WebProNews

Google Has New Advice For Mobile SEO

Google has been pushing its “GoMo” campaign for a while, trying to get sites set up for mobile success, but today, Google posted specific recommendations for smartphone-optimized sites on its Webmaster Central blog.

Google says it supports the following configurations for sites targeting smartphones:

1. Sites that use responsive web design, i.e. sites that serve all devices on the same set of URLs, with each URL serving the same HTML to all devices and using just CSS to change how the page is rendered on the device. This is Google’s recommended configuration.

2. Sites that dynamically serve all devices on the same set of URLs, but each URL serves different HTML (and CSS) depending on whether the user agent is a desktop or a mobile device.

3. Sites that have a separate mobile and desktop sites.

Google Webmaster Trends analyst Pierre Far also lists two advantages of utilizing responsive web design:

1. It keeps your desktop and mobile content on a single URL, which is easier for your users to interact with, share, and link to and for Google’s algorithms to assign the indexing properties to your content.

2. Google can discover your content more efficiently as we wouldn’t need to crawl a page with the different Googlebot user agents to retrieve and index all the content.

Google “strongly” recommends using the Vary HTTP header to let its algorithms know that the content might change for different user agents. Google says it uses this as a crawling signal for Googlebot-Mobile.

The company also notes in a help center article, “Don’t block Googlebot from crawling any page assets (CSS, javascript, and images) using robots.txt or otherwise. Being able to access these external files fully will help our algorithms detect your site’s responsive web design configuration and treat it appropriately.”

Google has specific annotations for desktop and mobile URLs that it says will help its algorithms understand your site. There is a whole section about this in Google’s Building Smartphone-Optimized Sites recommendation page.

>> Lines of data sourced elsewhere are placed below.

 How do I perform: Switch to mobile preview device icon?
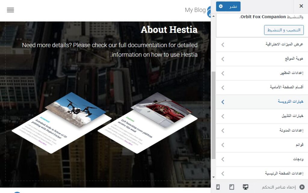(218, 187)
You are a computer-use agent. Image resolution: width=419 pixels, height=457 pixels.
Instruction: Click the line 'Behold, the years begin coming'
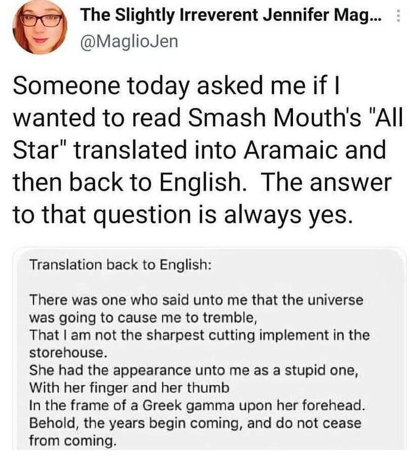(195, 422)
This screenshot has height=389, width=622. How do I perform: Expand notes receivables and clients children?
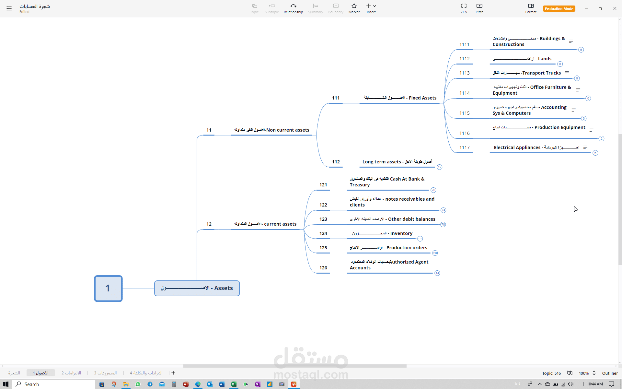tap(443, 210)
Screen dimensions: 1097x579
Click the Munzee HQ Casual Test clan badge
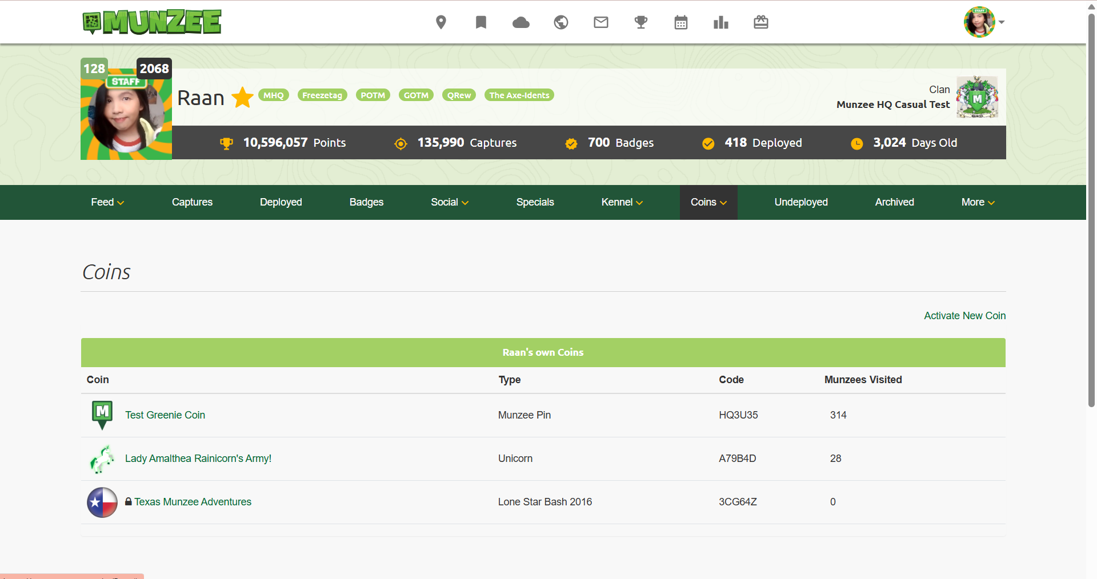click(977, 97)
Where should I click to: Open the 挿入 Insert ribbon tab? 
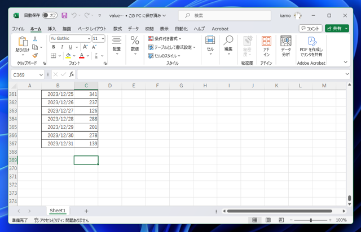coord(51,29)
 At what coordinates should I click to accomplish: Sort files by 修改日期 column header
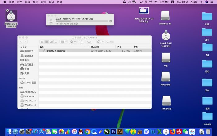pyautogui.click(x=95, y=47)
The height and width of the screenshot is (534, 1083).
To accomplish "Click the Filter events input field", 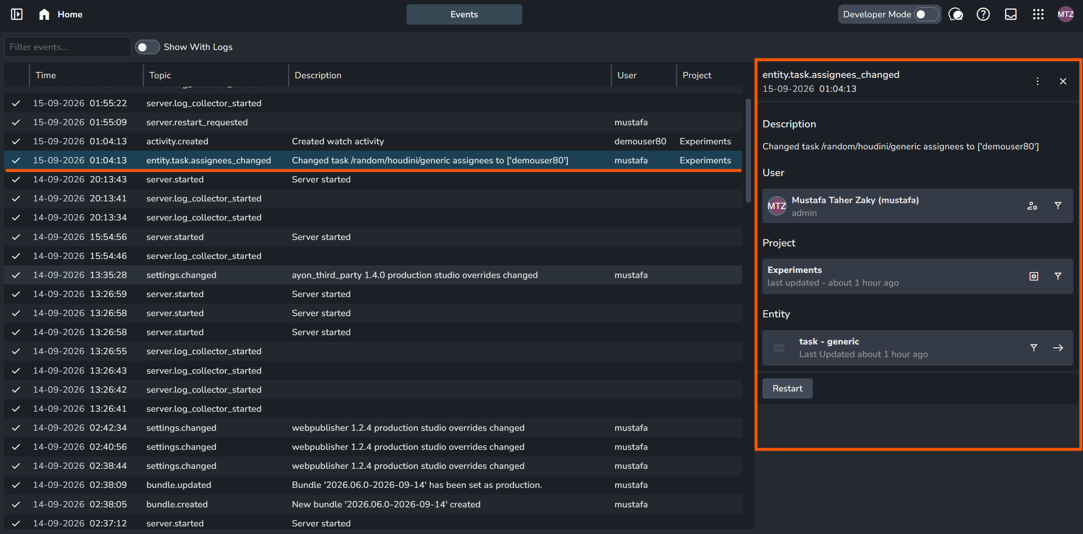I will (x=68, y=47).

A recent study from Adobe found that website visits from tablets grew about 10 times faster than the rate of smartphones within two years of market introduction, and by over 300% in the last year. Part of the reason for this, according to the company, is that the majority of sites are not optimized for mobile, and this is reflected when users view them on smartphones. Tablets tend to handle the sites better, to where the optimization isn’t as much of a factor.

“Tablets are better for surfing than smartphones,” Adobe Digital Index Director, Austin Bankhead, told WebProNews at the time.

Perhaps if enough sites take Google’s advice, smartphone web surfing in general will be better for everyone.